- _RECORDED INFORMATION_

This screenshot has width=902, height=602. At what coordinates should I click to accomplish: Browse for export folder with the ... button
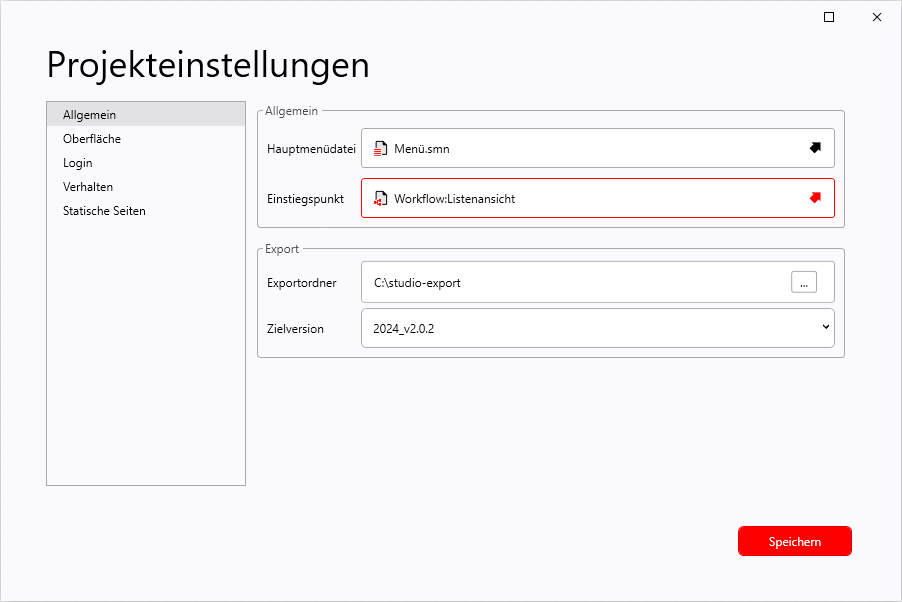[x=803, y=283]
==
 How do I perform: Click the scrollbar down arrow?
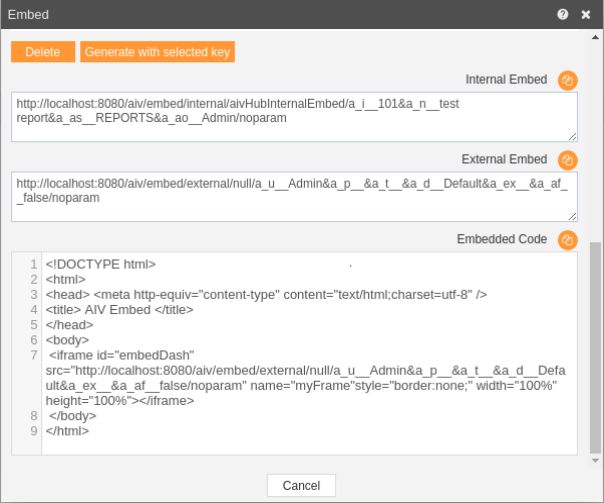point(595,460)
==
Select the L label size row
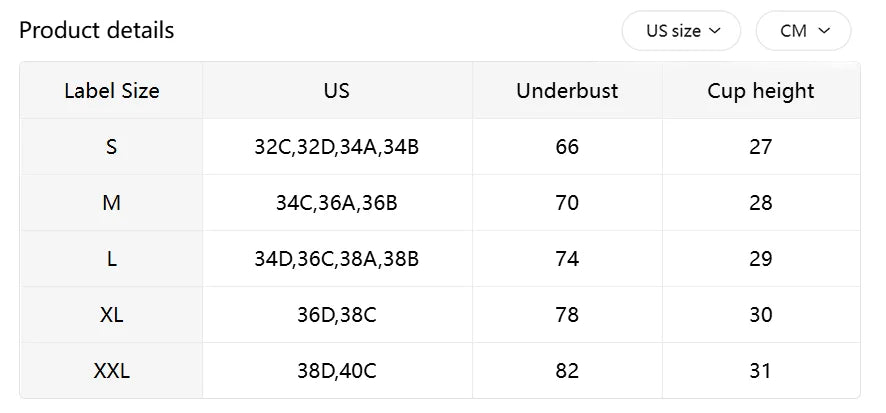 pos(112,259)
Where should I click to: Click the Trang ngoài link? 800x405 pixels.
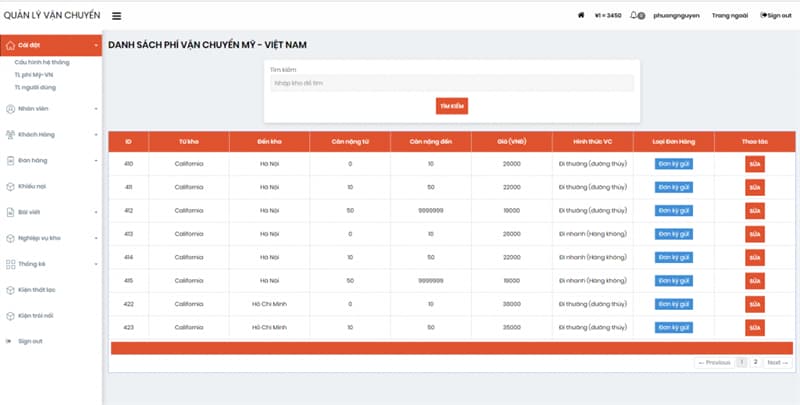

- _TASK_
Reproduce word for word the lines starting at the one that contains "This screenshot has" and ending at the one that contains "[x=803, y=283]", with both of those lines included. Leave the pictures out of your answer.

- _RESPONSE_
This screenshot has width=902, height=602. At what coordinates should I click to accomplish: Browse for export folder with the ... button
[x=803, y=283]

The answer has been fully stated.